Still, the list of concerns regarding cloud-based solutions is long, including security, availability, performance, interoperability, integration and limits to the ability to customize, according to O'Brien. But in truth, cloud-based solutions can offer even greater protection for some threats, he said.
"Security in the cloud comes up with every customer I talk to. The underlying presumption is that security in the IT data center today is at least good enough if not best in class. But what about employees walking out the door with documents on a thumb drive? Or people e-mailing attachments to their Gmail account so they can work at home. These are bad behaviors that breach security and it makes the argument that cloud solves the problem of people doing what they're doing now because they don't have access to corporate documents [in the cloud.]"
Also, compiling a list of benefits to cloud-based solutions can easily match the list of concerns, O'Brien said. He cited the ability to pay for what you use, easy deployment, standard payments, standard systems, lower IT staffing costs and getting the latest functionality as reasons why businesses should deploy cloud-based solutions.
"It's the tension between these two [concerns and benefits] that puts the business at a crossroads of what to do. The obvious question is what do you do next," O'Brien said.

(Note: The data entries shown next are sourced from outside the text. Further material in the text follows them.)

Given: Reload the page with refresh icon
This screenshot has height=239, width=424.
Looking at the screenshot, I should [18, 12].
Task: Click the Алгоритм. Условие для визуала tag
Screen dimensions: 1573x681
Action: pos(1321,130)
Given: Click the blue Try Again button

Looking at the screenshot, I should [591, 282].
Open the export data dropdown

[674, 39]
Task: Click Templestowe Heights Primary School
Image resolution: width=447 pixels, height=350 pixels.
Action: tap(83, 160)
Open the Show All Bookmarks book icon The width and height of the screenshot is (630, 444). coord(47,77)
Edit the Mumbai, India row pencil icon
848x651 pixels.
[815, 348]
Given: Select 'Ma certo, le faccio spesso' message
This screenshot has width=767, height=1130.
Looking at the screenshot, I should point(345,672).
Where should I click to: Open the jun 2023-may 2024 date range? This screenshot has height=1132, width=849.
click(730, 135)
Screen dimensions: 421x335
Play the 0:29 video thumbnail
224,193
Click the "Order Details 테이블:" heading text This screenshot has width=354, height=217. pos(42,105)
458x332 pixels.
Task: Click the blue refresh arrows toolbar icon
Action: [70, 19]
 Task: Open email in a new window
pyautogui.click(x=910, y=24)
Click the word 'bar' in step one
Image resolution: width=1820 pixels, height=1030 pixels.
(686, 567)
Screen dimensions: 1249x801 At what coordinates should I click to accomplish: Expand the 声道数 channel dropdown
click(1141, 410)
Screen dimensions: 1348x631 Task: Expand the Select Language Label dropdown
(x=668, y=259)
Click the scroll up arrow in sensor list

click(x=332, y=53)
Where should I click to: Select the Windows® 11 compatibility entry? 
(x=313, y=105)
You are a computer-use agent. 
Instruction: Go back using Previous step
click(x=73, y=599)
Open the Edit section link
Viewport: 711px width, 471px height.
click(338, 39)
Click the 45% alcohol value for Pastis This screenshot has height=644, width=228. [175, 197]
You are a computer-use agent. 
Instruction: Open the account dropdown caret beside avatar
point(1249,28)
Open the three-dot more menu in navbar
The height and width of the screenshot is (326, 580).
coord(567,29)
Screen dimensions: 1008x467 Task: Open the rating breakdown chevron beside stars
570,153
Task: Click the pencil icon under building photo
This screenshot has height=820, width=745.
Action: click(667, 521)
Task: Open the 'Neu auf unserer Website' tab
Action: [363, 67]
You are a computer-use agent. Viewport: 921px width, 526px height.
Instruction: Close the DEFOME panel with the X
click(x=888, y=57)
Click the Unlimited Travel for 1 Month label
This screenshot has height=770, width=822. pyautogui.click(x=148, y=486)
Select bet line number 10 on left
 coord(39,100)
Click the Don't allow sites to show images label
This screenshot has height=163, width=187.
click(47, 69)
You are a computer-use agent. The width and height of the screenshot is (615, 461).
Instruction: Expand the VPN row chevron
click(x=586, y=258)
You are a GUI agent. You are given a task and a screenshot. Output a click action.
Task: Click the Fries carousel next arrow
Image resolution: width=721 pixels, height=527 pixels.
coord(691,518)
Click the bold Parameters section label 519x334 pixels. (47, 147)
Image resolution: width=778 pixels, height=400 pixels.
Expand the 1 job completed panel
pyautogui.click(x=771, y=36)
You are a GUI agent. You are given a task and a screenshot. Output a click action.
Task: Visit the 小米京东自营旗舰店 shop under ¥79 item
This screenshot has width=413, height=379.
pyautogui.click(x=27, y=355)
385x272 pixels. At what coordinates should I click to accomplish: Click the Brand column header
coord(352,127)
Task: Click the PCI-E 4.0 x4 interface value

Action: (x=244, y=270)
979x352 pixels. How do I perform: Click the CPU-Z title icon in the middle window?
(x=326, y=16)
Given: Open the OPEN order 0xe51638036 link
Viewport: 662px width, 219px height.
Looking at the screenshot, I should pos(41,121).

One answer is to partition the portfolio of applications used by a business today to move some applications initially to the cloud where benefits can be more quickly realized.
A Microsoft study found that about 30 percent of midsize companies and 38 percent of large enterprises now use cloud-based solutions for Web conferencing, while 19 percent and 30 percent, respectively, get CRM solutions delivered via the cloud, said O'Brien.
Other applications and their percentage of cloud-based deployments by midmarket companies include: e-mail (16 percent), collaboration (14 percent), content management (13 percent), intranet/portal (11 percent), remote access (11 percent), business continuity (11 percent), business intelligence (11 percent) and supply chain management (10 percent).